**TEXT TO READ:**
------------------------------------------------------------
Quartz veins are also exposed in a series of opencuts about 122 metres north of the Cornish Ledges showing. Seven opencuts expose quartz for a length of 122 metres. Continuity of the quartz between individual exposures is not definitely established but the presence of a vein striking about 335 degrees is probable. The vein appears to lie along the contact of Snowshoe Group grits and quartzites on the southwest and Midas Formation black silty quartzite on the northeast and to cut steeply across the dip of the beds, but this relationship is not definitely established. The vein reaches a maximum width of 4.3 metres in one opencut and in five others is 1.8 to 3 metres wide. The quartz is sparsely mineralized with pyrite and galena; in one opencut some lacy-textured marcasite is present.
------------------------------------------------------------
**GIVEN INFORMATION:**
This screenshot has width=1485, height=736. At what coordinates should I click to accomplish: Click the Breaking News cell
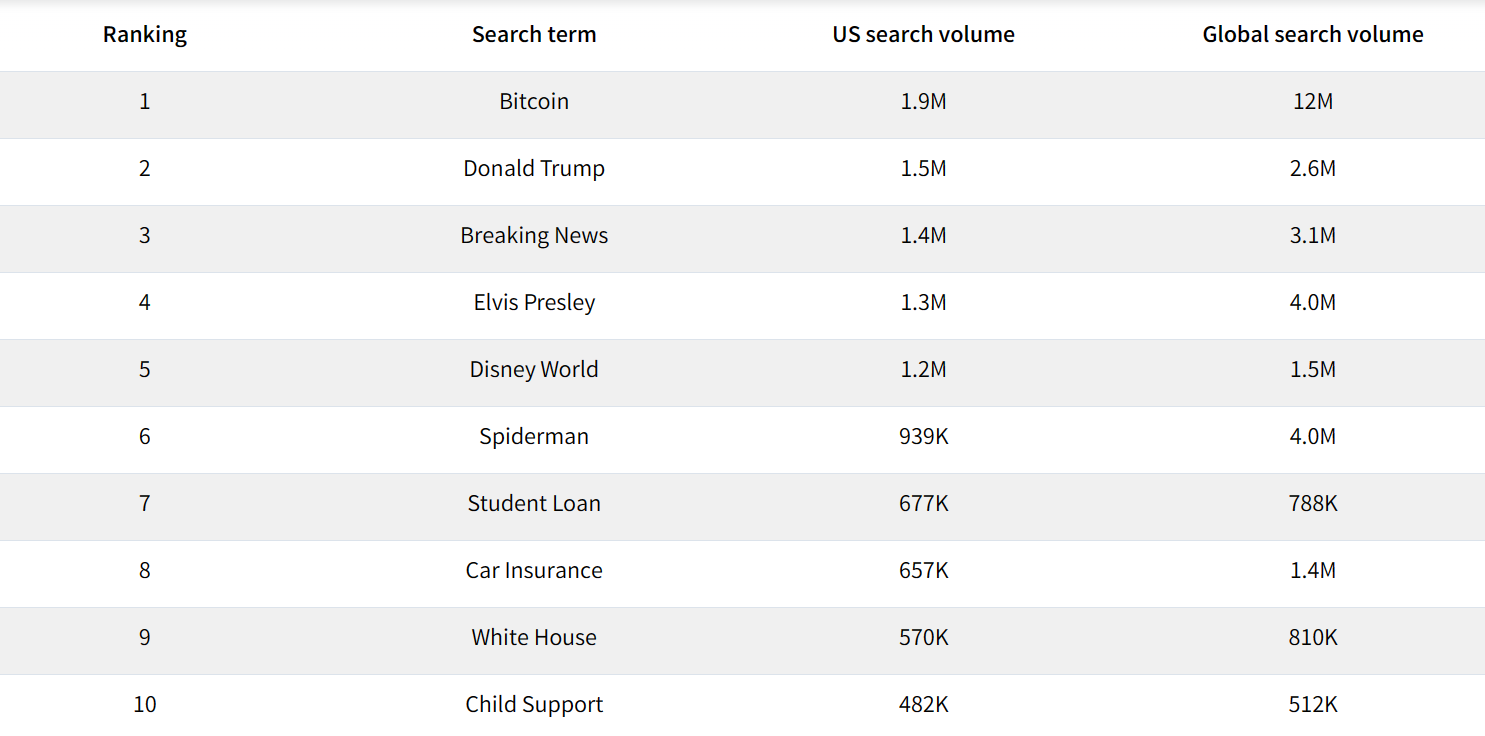tap(534, 235)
------------------------------------------------------------
**WHAT IS REQUIRED:** In the text about quartz veins near the Cornish Ledges showing, what is the greatest width the vein reaches?

**EXERCISE OUTPUT:** 4.3 metres, in one opencut.